The grade will be the obtained using the formula **N=(26N12+13N3+13N4+8N5+20*N6)/80 **(where the grades N12, N3, N4, N5, and N6 are scored out of 10). The subject will be considered passed as long as the following two conditions are verified:

- (i.) The grade
**N is equal to or higher than 5 points out of 10**. - (ii.) The grades
**N12, N3, N4 and N6 are equal to or greater than 3 points out of 10 each of them**.

In this case, the grade for continuous evaluation will be **N**.

Those students who wish to do so may examine the contents corresponding to tests N12 and / or N3 on the date scheduled for the ordinary call by the Teaching Committee, in which case, the grade will replace the one previously obtained.

In the case of not passing the subject for:

- not comply (i.) then the final grade will be
**N**, - not comply (ii.) although (i.) is verified, then the final grade will be 4.5.

It is also recalled that, according to the evaluation regulations of the UGR referred to above (chapter VI, Article 22, point 4):

"When the student has carried out activities and tests of the Continuous Evaluation process contemplated in the Teaching Guide of the subject that constitute more than 50% of the total weight of the final grade of the subject, they will appear in the record with the corresponding grade."

regardless of the performance of the ordinary call exam.

### Extraordinary assessment session

For the extraordinary call, the qualification will be obtained through the following components:

- Evaluation of knowledge by resolution of problems and theoretical-practical questions, through a written test with a weight of 75% of the grade.
- Evaluation of practices, by carrying out a practical test in a computer room, with a weight of 25% of the qualification.
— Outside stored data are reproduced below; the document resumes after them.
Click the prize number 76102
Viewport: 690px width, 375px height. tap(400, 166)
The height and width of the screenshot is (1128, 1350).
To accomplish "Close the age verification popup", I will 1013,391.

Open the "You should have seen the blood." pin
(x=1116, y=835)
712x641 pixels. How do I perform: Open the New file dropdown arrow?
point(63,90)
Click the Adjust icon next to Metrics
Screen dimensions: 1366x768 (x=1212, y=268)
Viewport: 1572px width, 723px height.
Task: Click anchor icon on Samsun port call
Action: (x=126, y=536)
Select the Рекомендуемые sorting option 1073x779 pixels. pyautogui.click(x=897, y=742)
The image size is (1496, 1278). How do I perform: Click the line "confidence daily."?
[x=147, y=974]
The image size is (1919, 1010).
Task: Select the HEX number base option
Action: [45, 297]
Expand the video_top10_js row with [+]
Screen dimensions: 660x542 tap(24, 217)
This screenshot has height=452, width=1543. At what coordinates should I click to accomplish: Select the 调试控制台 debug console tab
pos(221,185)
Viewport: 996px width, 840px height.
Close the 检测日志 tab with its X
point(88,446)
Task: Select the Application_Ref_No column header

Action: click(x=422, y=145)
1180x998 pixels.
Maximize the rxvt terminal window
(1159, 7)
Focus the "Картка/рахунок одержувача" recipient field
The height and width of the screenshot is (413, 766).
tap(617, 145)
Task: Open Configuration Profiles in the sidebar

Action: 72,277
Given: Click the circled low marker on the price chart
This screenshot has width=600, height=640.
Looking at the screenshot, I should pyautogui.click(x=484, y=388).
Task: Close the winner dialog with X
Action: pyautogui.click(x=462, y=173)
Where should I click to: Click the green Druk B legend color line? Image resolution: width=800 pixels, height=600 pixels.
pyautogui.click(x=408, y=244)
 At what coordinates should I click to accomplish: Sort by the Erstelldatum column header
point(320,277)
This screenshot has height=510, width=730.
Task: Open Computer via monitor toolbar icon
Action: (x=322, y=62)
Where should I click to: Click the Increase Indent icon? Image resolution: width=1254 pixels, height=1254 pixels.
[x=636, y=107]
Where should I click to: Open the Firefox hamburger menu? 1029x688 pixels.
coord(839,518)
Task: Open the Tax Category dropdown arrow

In case the student agrees, the N6 grade obtained by continuous evaluation will be considered.

The course will be considered passed if the sum of both parts reaches 50% of the total.

### Single final assessment

The student who takes advantage of the single final evaluation system will be evaluated on the date scheduled for the ordinary call by the Teaching Commission as follows:

- Evaluation of knowloedge by solving problems and theoretical-practical questions, through a written test with a weight of 75% of the grade.
- Evaluation of practices, by carrying out a practical test in a computer room, with a weight of 25% of the qualification.

The course will be considered passed if the sum of both parts reaches 50% of the total.